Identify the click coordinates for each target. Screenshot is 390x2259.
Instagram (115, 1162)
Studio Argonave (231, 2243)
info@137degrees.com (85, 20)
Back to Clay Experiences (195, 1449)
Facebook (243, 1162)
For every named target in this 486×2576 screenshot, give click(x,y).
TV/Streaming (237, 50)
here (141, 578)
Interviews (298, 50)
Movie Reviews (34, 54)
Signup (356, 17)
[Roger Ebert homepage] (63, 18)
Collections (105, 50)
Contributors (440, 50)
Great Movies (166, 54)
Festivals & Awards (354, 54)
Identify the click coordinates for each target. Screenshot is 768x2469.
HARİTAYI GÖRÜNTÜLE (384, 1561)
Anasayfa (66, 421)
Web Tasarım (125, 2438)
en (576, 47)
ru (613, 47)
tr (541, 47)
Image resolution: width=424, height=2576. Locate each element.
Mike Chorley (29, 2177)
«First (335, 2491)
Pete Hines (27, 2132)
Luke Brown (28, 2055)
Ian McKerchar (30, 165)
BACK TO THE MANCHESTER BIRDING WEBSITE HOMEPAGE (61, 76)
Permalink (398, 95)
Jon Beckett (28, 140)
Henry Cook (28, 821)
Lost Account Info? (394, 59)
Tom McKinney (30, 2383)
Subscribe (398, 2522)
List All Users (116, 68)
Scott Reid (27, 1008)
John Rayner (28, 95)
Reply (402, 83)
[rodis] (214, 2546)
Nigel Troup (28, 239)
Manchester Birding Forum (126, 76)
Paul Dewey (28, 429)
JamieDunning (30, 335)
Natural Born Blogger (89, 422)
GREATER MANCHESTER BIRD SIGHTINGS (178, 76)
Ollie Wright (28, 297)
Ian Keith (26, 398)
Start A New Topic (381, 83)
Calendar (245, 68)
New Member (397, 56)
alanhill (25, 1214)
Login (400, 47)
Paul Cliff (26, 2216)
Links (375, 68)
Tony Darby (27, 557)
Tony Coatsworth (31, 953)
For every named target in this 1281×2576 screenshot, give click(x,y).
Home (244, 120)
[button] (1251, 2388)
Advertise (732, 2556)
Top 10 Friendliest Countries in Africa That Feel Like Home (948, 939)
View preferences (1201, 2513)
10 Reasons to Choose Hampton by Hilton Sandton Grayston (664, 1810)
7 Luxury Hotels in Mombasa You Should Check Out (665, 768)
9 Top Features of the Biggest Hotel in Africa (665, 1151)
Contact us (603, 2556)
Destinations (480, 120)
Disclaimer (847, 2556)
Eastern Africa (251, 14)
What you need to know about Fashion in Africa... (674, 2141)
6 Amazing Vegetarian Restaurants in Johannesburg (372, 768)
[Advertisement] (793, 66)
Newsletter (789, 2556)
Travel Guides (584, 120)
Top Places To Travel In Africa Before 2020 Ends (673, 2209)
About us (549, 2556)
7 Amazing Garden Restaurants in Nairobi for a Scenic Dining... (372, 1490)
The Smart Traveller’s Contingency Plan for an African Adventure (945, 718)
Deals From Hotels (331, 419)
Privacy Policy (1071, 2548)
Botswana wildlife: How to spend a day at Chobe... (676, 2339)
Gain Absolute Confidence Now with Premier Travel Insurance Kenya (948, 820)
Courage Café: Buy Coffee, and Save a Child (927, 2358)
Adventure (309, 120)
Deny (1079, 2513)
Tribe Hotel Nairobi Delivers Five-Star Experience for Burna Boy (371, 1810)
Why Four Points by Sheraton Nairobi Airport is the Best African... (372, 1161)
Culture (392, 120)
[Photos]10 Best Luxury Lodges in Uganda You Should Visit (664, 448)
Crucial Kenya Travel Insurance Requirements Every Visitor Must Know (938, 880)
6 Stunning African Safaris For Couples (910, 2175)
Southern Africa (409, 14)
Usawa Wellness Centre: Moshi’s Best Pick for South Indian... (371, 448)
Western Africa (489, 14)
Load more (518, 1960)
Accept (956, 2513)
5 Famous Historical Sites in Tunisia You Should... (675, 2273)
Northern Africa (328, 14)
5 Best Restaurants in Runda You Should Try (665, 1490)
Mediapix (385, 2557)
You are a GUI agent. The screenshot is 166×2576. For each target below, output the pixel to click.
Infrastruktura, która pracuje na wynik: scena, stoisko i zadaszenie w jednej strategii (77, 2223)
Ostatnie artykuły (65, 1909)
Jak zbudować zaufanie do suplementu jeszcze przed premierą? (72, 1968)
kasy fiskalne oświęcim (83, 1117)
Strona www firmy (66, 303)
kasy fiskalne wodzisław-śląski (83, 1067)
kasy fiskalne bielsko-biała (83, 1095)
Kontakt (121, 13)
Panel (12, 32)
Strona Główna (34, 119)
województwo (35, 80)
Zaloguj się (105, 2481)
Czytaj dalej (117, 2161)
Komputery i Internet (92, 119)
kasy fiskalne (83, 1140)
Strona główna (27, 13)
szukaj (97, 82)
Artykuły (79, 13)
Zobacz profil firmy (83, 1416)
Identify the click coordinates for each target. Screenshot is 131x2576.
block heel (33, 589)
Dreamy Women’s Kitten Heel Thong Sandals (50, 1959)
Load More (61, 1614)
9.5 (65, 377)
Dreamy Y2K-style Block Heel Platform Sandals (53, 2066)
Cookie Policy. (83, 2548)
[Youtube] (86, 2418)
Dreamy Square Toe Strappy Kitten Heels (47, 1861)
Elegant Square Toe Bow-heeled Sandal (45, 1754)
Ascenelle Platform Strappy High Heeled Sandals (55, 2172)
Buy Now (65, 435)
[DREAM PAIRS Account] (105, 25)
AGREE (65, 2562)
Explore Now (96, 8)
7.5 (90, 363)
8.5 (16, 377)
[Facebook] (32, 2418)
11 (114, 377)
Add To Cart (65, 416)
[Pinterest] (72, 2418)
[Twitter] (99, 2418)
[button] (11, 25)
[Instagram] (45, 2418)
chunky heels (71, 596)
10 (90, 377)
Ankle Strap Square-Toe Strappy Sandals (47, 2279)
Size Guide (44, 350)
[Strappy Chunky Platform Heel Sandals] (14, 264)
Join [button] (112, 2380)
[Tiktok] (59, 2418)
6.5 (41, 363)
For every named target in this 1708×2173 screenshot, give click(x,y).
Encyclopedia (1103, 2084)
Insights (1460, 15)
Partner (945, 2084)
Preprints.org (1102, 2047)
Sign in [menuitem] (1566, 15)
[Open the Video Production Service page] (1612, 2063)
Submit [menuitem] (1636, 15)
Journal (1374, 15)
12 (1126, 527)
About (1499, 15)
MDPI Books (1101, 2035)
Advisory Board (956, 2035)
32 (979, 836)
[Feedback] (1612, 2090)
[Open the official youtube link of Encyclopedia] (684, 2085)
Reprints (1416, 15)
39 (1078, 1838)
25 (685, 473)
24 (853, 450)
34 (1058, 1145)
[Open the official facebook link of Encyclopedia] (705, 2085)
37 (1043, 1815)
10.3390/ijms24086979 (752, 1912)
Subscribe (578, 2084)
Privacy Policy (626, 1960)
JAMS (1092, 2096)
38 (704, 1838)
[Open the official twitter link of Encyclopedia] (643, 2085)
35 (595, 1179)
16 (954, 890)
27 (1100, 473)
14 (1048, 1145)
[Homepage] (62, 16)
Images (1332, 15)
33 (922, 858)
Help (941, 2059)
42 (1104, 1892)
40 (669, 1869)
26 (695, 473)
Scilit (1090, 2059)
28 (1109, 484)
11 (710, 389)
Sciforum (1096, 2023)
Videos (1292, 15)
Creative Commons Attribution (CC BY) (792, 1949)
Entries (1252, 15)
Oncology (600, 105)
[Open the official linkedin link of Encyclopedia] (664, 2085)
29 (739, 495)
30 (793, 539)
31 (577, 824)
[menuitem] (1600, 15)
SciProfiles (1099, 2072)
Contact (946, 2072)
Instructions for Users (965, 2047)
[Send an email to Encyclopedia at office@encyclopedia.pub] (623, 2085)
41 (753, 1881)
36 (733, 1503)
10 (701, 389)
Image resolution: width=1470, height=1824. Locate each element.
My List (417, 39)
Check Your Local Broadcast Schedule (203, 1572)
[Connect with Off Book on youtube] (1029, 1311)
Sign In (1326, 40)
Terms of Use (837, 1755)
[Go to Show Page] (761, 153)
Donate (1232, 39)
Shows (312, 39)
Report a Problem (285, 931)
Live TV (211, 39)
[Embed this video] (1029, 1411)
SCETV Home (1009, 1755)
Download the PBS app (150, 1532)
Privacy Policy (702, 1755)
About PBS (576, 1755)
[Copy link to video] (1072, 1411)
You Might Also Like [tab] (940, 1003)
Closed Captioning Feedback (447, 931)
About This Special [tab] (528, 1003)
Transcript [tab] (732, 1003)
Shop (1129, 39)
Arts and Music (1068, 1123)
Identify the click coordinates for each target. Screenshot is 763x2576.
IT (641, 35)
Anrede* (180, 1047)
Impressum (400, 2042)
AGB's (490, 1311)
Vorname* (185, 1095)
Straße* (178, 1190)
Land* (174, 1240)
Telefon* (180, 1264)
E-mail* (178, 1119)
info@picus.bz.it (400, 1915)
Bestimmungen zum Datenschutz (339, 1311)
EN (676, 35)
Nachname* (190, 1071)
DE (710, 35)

⁂

Work to complete:
Of the lines above, extract only those from the line with "35 (595, 1179)" to the line with "[Connect with Off", both included, exactly as written.

Task answer:
35 (595, 1179)
16 (954, 890)
27 (1100, 473)
14 (1048, 1145)
[Homepage] (62, 16)
Images (1332, 15)
33 (922, 858)
Help (941, 2059)
42 (1104, 1892)
40 (669, 1869)
26 (695, 473)
Scilit (1090, 2059)
28 (1109, 484)
11 (710, 389)
Sciforum (1096, 2023)
Videos (1292, 15)
Creative Commons Attribution (CC BY) (792, 1949)
Entries (1252, 15)
Oncology (600, 105)
[Open the official linkedin link of Encyclopedia] (664, 2085)
29 (739, 495)
30 (793, 539)
31 (577, 824)
[menuitem] (1600, 15)
SciProfiles (1099, 2072)
Contact (946, 2072)
Instructions for Users (965, 2047)
[Send an email to Encyclopedia at office@encyclopedia.pub] (623, 2085)
41 (753, 1881)
36 (733, 1503)
10 (701, 389)
Image resolution: width=1470, height=1824. Locate each element.
My List (417, 39)
Check Your Local Broadcast Schedule (203, 1572)
[Connect with Off Book on youtube] (1029, 1311)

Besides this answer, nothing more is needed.